Obu uwielbiam, ale nie widzę by jeden był bardziej wszechstronny od drugiego. Jednemu pasują bardziej takie role drugiemu inne. Choć przyznam szczerze, że jeszcze nie obejrzałem żadnej komedii z Pacino, polecacie coś?
Strach na wróble z 1973r. Choć zdecydowanie nie jest to komedia to gra Pacino w paru momentach nieźle mnie rozśmieszyła. Są jeszcze Jack i Jill, ale to chłam totalny i Zawodowcy, których nie miałem okazji obejrzeć.
A mnie zawsze Pacino wydawał się takim wyrafinowanym sukinkotem. De Niro chyba jednak jest bardziej wszechstronny, Król komedii, Ojciec chrzestny II, Taksówkarz, Wściekły Byk, itp. Fakt, że od lat powtarza się niemiłosiernie, ale to chyba taka przypadłość wielkich aktorów, bo o Pacino nie można nie powiedzieć tego samego.
Ojej, please... zaraz gardzę... nie znamy ich osobiście, to tylko aktorzy, nikogo raczej nie zabili więc dlaczego od razu takie dziwne słowa?
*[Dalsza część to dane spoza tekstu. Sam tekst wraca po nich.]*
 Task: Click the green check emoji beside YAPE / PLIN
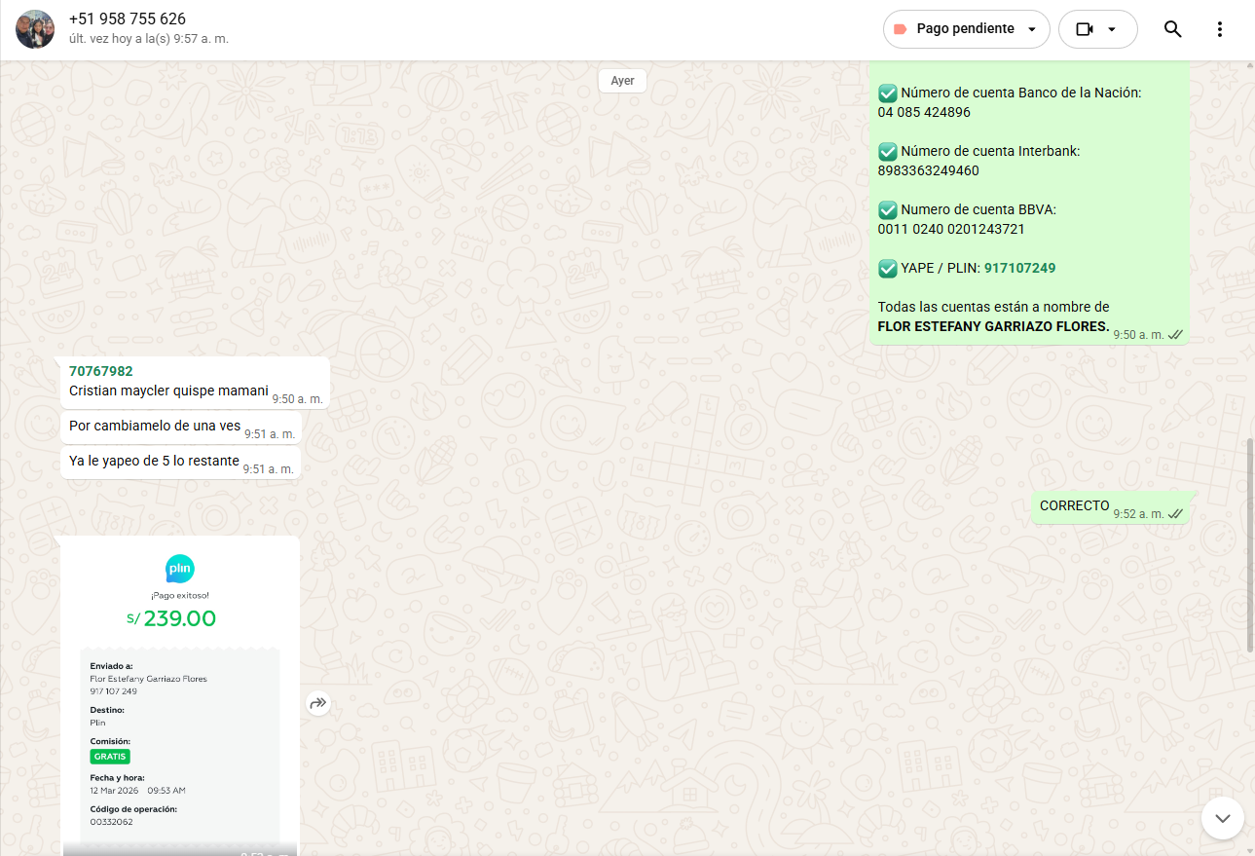pyautogui.click(x=887, y=268)
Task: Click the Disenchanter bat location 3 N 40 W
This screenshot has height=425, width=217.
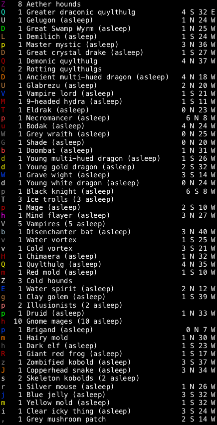Action: coord(199,232)
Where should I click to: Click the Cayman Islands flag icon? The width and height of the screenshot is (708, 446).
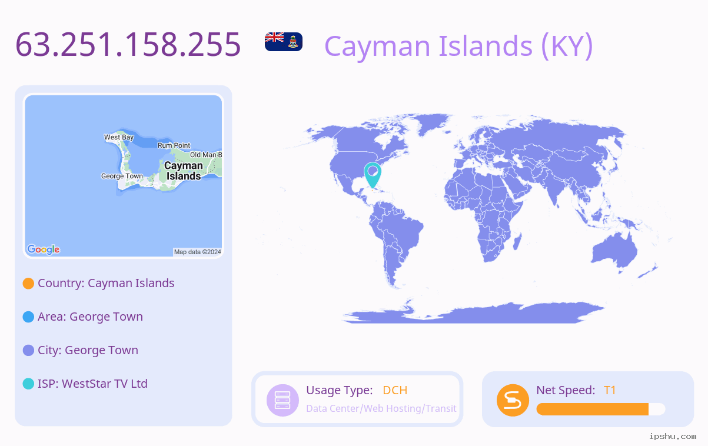(x=284, y=42)
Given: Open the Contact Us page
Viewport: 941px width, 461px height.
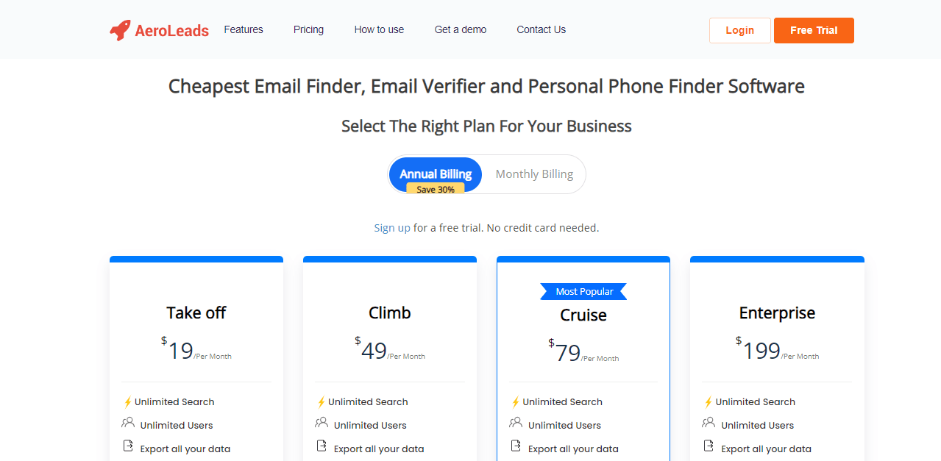Looking at the screenshot, I should coord(541,29).
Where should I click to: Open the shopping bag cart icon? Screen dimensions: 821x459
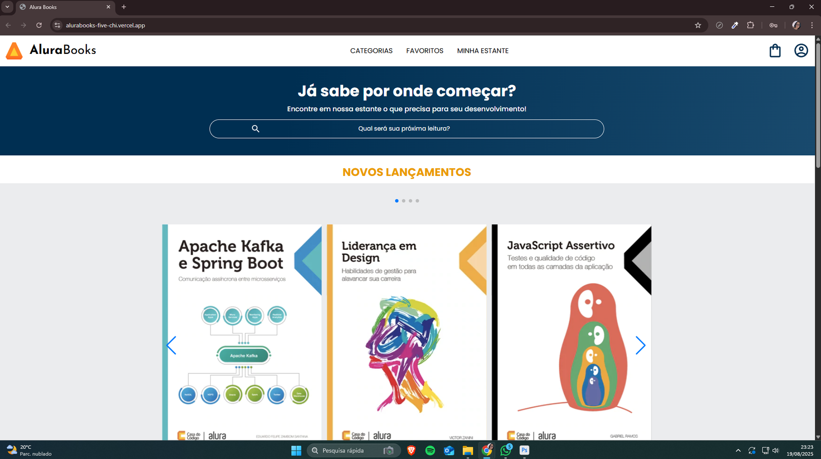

Można lubić lub nie lubić ale... gardzić???
Widzę że nie jestem jedynym który również woli Ala Pacino nie mniej jednak obaj są stawiani u mnie wyżej niż Jezus .
Również wolę Pacino. De Niro to dobry aktor ale nigdy nie należał do moich ulubieńców.
Pacino uniwersalny? Jak dla mnie jego główną wadą jest właśnie to, że stanowczo za często (nie mówię, że zawsze) gra tą samą rolę.
Mistrzem w odgrywaniu tej samej postaci jest właśnie De Niro. I ta wiecznie wykrzywiona gęba. Pacino zawsze był, jest i będzie od niego lepszy. Pod każdym względem.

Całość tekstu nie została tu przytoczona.